A pair of students from the University of Leicester in the United Kingdom estimated how much of the Amazon forest would have to be converted into paper if they were to print all the contents of the Internet on them. The answer: less than one percent.
George Harwood and Evangeline Walker of the university’s Centre for Interdisciplinary Science found a way to measure just how much information the Internet contains by calculating the amount of paper they would need to print everything on them. They then compared the number of paper used to the number of trees in the Amazon that would have to be harvested to produce the said paper.
Harwood and Walker made use of the English version of Wikipedia as an example of a website that contained vast amounts of information. They randomly selected 10 articles and estimated that they would have to print 15 pages for each one.
Using this figure, the researchers then multiplied it by the number of pages in Wikipedia, projected at 4,723,991, yielding a result of about 70,859,865 paper pages.
The researchers applied this to the number of pages in the Internet, coming up with roughly 4.54 billion paper pages needed to print the contents of the Internet.
To find out how many trees in the Amazon would have to be harvested, Harwood and Walker established an assumption that every tree in the rainforest could be used to produce paper, and that there are approximately 70,909 equally distributed trees per square kilometer in the forest.

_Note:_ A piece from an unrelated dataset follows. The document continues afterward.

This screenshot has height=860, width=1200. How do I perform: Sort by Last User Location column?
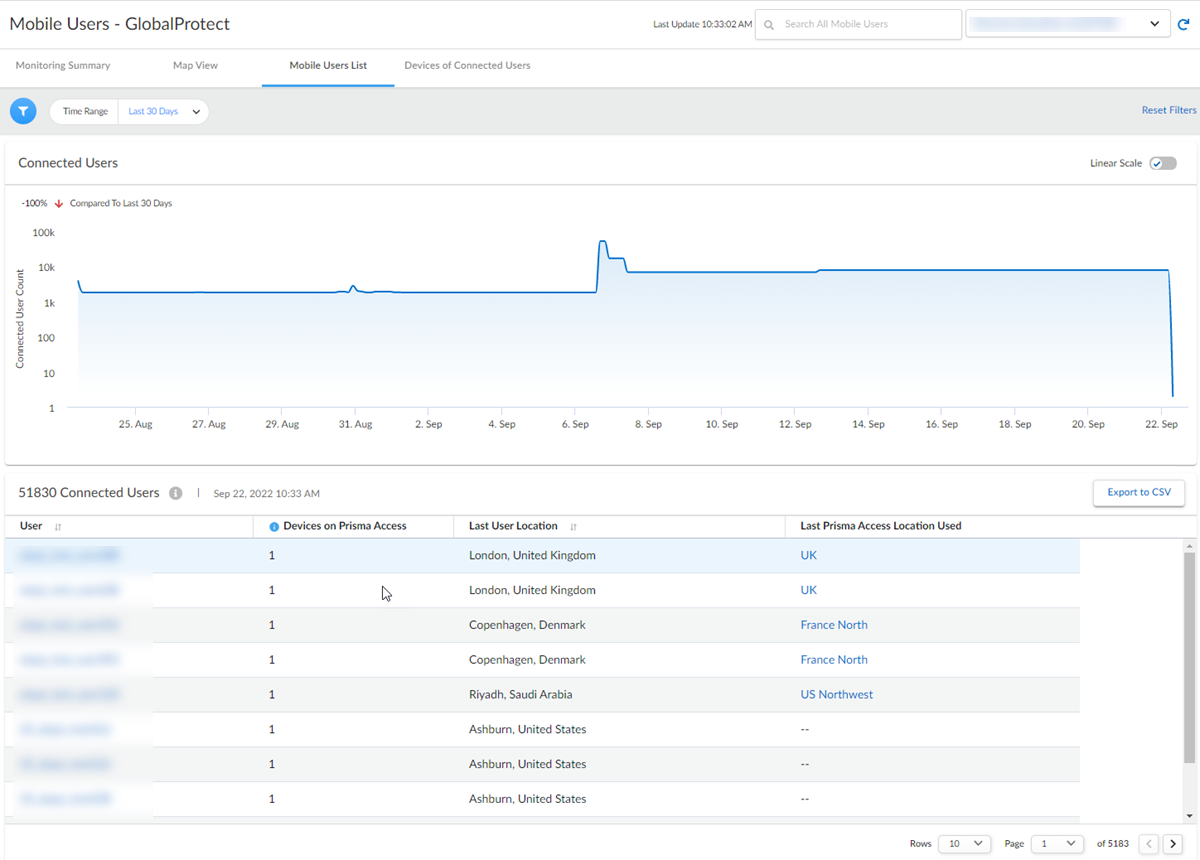coord(574,526)
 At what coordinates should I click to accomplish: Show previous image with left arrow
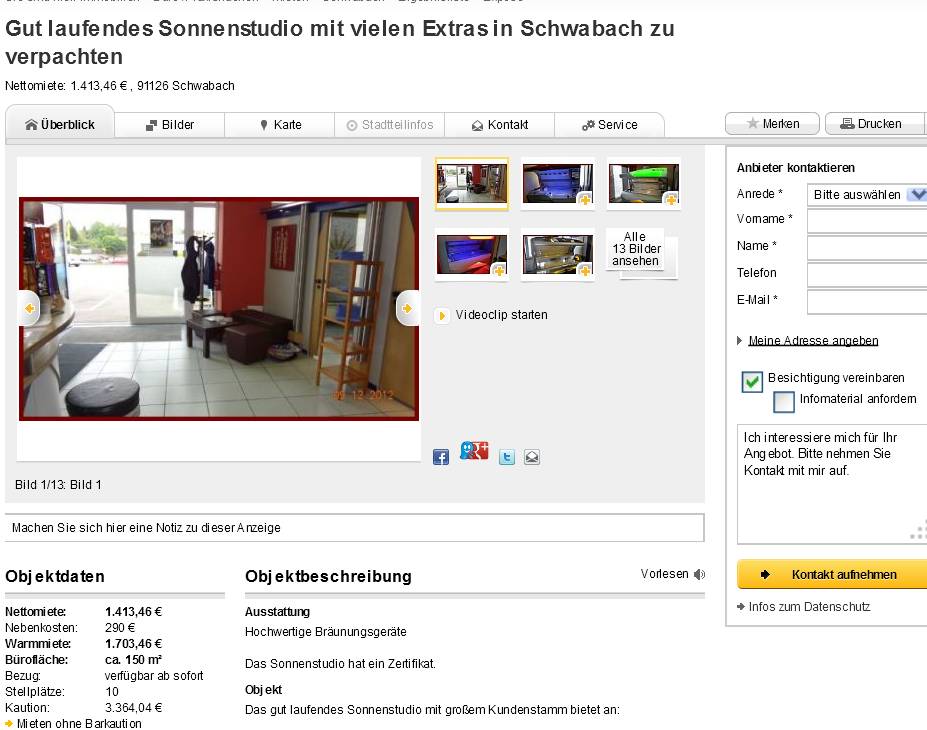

They estimated that they could convert 17 reams of paper from each usable tree and 500 individual paper sheets in each ream, for a total of 8,500 sheets of paper per Amazon tree.
By dividing the 70,859,865 Wikipedia paper pages using the 500 sheets of paper in each ream, Harwood and Walker ended up with 141,720 reams needed to print the web pages of Wikipedia alone. With 17 reams of paper produced from each tree, 8,337 trees would have to be collected to print Wikipedia.
With 500 sheets of paper per ream, the researchers calculated that it would take about 16 million trees in order to produce the 136 billion sheets of the standard size 8-by-11 paper needed to print the Internet. This is more than three times the number of trees in New York City.
In the study’s conclusion, Harwood and Walker projected that only 0.2 percent of the information on the Internet can be considered non-explicit, while the remaining 99.8 percent exist beyond the reach of regular search engines used by the public. This means that a larger amount of trees would be required to print the Internet in its entirety.
The University of Leicester is published in the Journal of Interdisciplinary Science Topics.